Eine Instanz unter anderen

Vom Marktführer haben viele andere Online-Buchhändler die Möglichkeit von Kundenrezensionen und Ranking-Listen auf ihre Seiten übernommen. Um etwa bei buecher.de im Nutzer-Ranking aufzutauchen, genügt es, möglichst viele und gute Lieblingslisten anzulegen und Artikel zu bewerten. Je hilfreicher diese Listen und Bewertungen von anderen Nutzern empfunden werden, umso höher ist der Rang. Im Gegensatz zu Amazon werden bei buecher.de aber nur die Top 100-Rezensenten gelistet. Neben den Nutzermeinungen bindet buecher.de allerdings auch professionelle Feuilleton-Rezensionen in sein Angebot ein und kombiniert so die Kundenbeiträge mit professionellem Literaturjournalismus.

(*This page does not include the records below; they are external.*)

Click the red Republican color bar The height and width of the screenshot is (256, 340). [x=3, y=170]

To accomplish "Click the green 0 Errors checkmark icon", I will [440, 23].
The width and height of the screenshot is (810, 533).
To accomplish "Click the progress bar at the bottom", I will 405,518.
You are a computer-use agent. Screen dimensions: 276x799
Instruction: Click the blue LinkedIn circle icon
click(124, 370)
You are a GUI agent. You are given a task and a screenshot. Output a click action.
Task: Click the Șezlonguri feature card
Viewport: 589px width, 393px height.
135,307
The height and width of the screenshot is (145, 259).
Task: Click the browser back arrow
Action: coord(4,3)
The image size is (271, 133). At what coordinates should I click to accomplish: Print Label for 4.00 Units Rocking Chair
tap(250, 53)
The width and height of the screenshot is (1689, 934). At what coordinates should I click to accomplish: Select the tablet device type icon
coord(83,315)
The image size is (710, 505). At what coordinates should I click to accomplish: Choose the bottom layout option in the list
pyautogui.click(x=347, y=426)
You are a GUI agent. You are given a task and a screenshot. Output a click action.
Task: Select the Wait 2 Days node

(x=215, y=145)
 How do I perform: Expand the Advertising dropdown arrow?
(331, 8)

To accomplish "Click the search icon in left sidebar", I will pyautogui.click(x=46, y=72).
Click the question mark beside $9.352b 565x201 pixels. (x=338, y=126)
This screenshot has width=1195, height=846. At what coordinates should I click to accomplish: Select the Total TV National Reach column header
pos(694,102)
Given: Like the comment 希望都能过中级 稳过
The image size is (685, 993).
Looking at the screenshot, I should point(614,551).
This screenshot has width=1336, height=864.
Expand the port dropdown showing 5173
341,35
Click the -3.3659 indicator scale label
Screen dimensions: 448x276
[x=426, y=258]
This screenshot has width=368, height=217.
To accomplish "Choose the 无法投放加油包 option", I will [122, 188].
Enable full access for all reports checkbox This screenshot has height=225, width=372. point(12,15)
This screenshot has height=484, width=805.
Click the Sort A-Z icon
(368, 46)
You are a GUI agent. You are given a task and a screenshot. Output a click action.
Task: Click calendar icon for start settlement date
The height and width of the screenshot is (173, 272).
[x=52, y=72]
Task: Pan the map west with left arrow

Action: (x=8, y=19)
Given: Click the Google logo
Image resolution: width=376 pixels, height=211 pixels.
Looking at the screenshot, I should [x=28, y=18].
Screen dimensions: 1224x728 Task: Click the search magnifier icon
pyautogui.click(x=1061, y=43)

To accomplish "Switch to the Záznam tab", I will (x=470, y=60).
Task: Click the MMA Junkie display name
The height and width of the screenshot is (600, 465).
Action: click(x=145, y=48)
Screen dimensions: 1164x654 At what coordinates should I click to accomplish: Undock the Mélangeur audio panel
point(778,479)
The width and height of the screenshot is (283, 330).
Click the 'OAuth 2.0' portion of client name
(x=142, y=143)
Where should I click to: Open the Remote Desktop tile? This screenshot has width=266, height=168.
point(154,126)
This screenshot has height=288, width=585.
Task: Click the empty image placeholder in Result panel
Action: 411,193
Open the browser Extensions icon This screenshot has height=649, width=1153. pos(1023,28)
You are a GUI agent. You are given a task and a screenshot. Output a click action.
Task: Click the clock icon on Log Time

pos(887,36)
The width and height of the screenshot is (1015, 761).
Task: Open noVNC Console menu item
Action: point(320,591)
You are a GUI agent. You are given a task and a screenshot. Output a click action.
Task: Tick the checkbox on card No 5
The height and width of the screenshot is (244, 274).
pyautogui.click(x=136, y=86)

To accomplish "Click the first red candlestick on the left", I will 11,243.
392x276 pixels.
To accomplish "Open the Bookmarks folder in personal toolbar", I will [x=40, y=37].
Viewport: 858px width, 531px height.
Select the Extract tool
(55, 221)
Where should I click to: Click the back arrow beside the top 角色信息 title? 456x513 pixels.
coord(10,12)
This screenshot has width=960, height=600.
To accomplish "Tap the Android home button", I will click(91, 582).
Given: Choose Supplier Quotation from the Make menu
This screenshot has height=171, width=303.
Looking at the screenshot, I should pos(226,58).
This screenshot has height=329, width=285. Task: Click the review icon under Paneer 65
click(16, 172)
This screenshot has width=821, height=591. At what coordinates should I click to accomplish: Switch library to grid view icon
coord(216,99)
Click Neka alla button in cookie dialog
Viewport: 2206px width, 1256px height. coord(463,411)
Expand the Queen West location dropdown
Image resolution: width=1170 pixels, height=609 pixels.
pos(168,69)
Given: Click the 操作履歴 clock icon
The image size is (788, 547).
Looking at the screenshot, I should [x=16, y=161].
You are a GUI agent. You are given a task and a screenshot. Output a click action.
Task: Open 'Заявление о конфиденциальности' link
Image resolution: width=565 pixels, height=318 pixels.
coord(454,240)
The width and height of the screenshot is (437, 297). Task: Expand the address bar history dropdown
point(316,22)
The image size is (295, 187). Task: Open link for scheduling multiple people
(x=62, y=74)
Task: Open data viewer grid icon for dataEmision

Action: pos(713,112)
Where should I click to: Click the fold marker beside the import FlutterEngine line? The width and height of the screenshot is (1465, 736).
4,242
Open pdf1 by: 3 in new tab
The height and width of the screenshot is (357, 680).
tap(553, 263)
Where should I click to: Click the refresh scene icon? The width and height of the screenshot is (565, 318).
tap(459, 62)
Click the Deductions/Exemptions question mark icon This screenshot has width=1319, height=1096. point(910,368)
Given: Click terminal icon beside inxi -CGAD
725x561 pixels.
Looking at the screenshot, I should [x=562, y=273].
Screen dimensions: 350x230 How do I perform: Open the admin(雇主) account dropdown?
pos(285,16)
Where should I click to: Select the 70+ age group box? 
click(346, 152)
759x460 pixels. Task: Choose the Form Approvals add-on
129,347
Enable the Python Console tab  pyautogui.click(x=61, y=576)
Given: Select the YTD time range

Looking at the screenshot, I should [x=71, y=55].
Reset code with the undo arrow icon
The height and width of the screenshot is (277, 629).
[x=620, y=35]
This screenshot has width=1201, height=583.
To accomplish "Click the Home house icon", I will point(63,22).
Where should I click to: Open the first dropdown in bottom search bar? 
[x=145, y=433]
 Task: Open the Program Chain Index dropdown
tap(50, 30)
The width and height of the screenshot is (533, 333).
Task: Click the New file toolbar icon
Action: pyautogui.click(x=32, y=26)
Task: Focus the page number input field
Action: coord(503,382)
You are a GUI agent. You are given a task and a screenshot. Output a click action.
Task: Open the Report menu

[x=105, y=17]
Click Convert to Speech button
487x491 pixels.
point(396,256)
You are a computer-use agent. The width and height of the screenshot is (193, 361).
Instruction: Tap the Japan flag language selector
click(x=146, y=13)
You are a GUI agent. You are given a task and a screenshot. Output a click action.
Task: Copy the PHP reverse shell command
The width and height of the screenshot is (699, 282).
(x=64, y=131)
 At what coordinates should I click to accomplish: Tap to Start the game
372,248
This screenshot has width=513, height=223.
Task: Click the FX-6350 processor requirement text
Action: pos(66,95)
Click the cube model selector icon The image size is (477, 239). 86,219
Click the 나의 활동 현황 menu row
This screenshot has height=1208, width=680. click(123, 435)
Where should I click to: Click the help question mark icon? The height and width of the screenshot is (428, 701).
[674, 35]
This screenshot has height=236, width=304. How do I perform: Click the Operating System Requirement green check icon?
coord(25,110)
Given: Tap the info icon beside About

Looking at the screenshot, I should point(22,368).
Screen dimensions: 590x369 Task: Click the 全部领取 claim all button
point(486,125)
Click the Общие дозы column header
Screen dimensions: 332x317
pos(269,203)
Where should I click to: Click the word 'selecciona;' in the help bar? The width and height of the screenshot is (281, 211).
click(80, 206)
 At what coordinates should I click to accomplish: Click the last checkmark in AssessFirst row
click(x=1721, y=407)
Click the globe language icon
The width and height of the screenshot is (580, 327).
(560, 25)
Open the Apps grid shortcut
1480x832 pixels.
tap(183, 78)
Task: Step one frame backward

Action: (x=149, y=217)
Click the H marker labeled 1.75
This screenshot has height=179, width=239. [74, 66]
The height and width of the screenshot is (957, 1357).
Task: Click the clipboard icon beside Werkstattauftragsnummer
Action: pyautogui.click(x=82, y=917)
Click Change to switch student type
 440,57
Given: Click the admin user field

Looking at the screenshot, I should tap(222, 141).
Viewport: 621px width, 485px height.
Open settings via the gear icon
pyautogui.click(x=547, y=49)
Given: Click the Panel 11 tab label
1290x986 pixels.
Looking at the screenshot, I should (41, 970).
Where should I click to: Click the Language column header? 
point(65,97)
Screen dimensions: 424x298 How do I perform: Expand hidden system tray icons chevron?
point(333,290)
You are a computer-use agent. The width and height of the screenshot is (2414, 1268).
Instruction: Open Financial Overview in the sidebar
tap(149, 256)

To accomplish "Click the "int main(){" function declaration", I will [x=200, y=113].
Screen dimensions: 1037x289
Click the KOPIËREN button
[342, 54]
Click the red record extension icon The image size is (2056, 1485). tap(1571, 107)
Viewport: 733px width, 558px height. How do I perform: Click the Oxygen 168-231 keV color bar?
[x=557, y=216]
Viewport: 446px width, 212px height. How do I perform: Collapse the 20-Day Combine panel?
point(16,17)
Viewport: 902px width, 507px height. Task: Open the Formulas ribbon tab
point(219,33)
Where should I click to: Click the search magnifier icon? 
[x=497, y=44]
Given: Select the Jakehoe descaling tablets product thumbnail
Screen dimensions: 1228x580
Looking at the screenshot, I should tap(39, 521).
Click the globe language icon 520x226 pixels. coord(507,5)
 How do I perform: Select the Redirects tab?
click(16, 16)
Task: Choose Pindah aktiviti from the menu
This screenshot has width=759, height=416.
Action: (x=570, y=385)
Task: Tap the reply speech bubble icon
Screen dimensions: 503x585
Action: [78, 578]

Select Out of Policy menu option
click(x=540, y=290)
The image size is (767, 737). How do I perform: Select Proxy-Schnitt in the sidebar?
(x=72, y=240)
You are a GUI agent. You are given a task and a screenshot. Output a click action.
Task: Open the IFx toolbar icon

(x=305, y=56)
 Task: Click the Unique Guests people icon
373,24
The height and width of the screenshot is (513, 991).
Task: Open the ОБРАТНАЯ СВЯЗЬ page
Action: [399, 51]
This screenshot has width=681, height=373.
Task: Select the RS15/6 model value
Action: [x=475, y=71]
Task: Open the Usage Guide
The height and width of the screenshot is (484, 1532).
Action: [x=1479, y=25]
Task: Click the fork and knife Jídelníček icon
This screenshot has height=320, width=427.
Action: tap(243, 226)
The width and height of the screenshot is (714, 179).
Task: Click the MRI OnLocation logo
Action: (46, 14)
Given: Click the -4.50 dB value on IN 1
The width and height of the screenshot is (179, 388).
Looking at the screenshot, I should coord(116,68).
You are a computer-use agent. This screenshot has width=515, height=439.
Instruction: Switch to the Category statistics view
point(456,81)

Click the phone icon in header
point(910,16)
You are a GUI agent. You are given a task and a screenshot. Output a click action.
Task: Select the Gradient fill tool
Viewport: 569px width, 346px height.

Auch die großen Buchhandelsketten wie Thalia und Hugendubel arbeiten mit diesen Marketing- und Kundenbindungswerkzeugen. Sie gehen dabei jedoch anders vor als die reinen Online-Versandbuchhändler. Bei Hugendubel etwa finden die Buchbesprechungen im sogenannten ‚Buch-Blog‘ statt: Hier sind es Buchhändler, die Bücher auswählen, sie kurz vorstellen und bewerten. Kunden können dann über eine Antwortfunktion mit den Mitarbeitern in Kontakt treten, sich über die vorgestellten Bücher austauschen und sichtbare Kommentare auf der Seite hinterlassen.

Aufregung um den Einfluss

Während der Buchhändler so als Instanz in die virtuelle Welt überführt wird, muss man bei den Kundenrezensenten in einigen Fällen sogar an deren bloßer Existenz zweifeln: Allein die Masse an Buchkritiken, die manch einer der Top-Rezensenten verfasst, das unglaublich hohe Lesepensum also, legt den Verdacht nahe, dass es einige dieser Buchbewerter gar nicht persönlich gibt, sondern das sie als Avatare von PR-Strategen betrieben werden. Das 3sat-Online-Magazin (Artikel: „Gekaufte Rezensionen. Worauf kann man sich noch verlassen?“) zitierte den Verleger Klaus Zwangsleitner von Berlin Press, der es durchaus für möglich hält und recht einfach findet, als Verleger Rezensionen für seine Bücher einzukaufen, um diese dann in Literaturportalen oder im Online-Buchhandel veröffentlichen zu lassen. Für Aufregung sorgte auch der Fall des Rockbuch-Verlages. Sämtliche Publikationen des kleinen Verlages wurden auf Amazon systematisch mit negativen Rezensionen versehen, was durchaus zu wirtschaftlichem Schaden führen kann. Ähnlich erging es dem Verlag Econ oder diversen Computerbuchverlagen. Umgekehrt funktioniert das Ganze ebenfalls: Es haben auch schon Autoren ihre eigenen Werke gelobhudelt.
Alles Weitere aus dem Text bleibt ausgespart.